▶ **Aim**
Extend the binary-tree inversion article below, picking up right after the last line of the text.
--- BEGIN Document ---
Invert a binary tree | Recursive and Iterative solutions

Given a binary tree, invert it. When a binary tree is inverted it returns its mirror.

Example

Input:
     4
   /   \
  2     7
 / \   / \
1   3 6   9

Output:
     4
   /   \
  7     2
 / \   / \
9   6 3   1

Invert binary tree

It is one of the most common questions asked in interviews and in this example we will see how to implement it recursively as well as iteratively.

Invert the binary tree recursively.

By observing the above image we can notice that inversion or mirror of binary is tree is nothing but swapping of its left and child nodes at each level.

Acknowledging that we can derive a recursive solution.

  • Traverse the tree in pre-order or post-order way.
  • And in each iteration swap its left and child and then invert its left and right subtree by calling them recursively.

Pseudo code

//post order
Invert(left-subtree)
Invert(right-subtree)
Swap left and right subtrees.

//pre order
Swap left and right subtrees
Invert(left-subtree)
Invert(right-subtree)
--- END Document ---
--- BEGIN Supplied data ---
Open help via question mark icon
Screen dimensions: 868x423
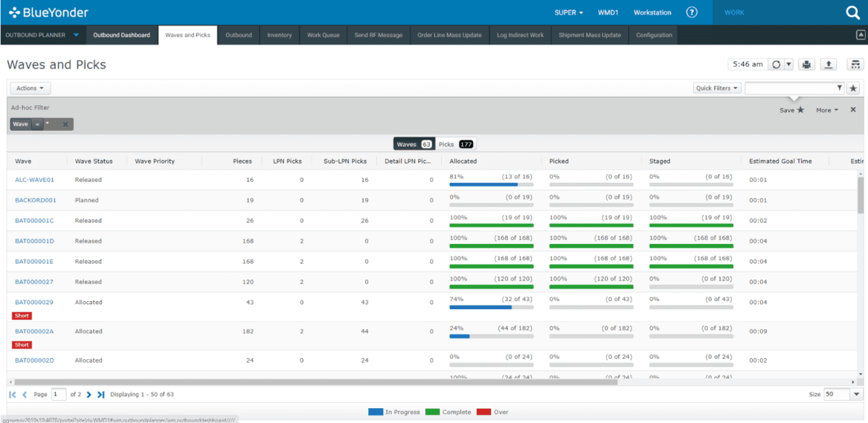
--- END Supplied data ---
▶ **Output**
Using pre-order traversal

//swap nodes
const swap = (node) => {
  const { left, right} = node;
  node.left = right;
  node.right = left;
}

const invertBinaryTree = (root) => {
  //Base case
  if(root === null){
    return;
  } 
  
  //Swap the left subtree with right subtree
  swap(root);
  
  //Invert left subtree
  invertBinaryTree(root.left);
  
  //Invert right subtree
  invertBinaryTree(root.right)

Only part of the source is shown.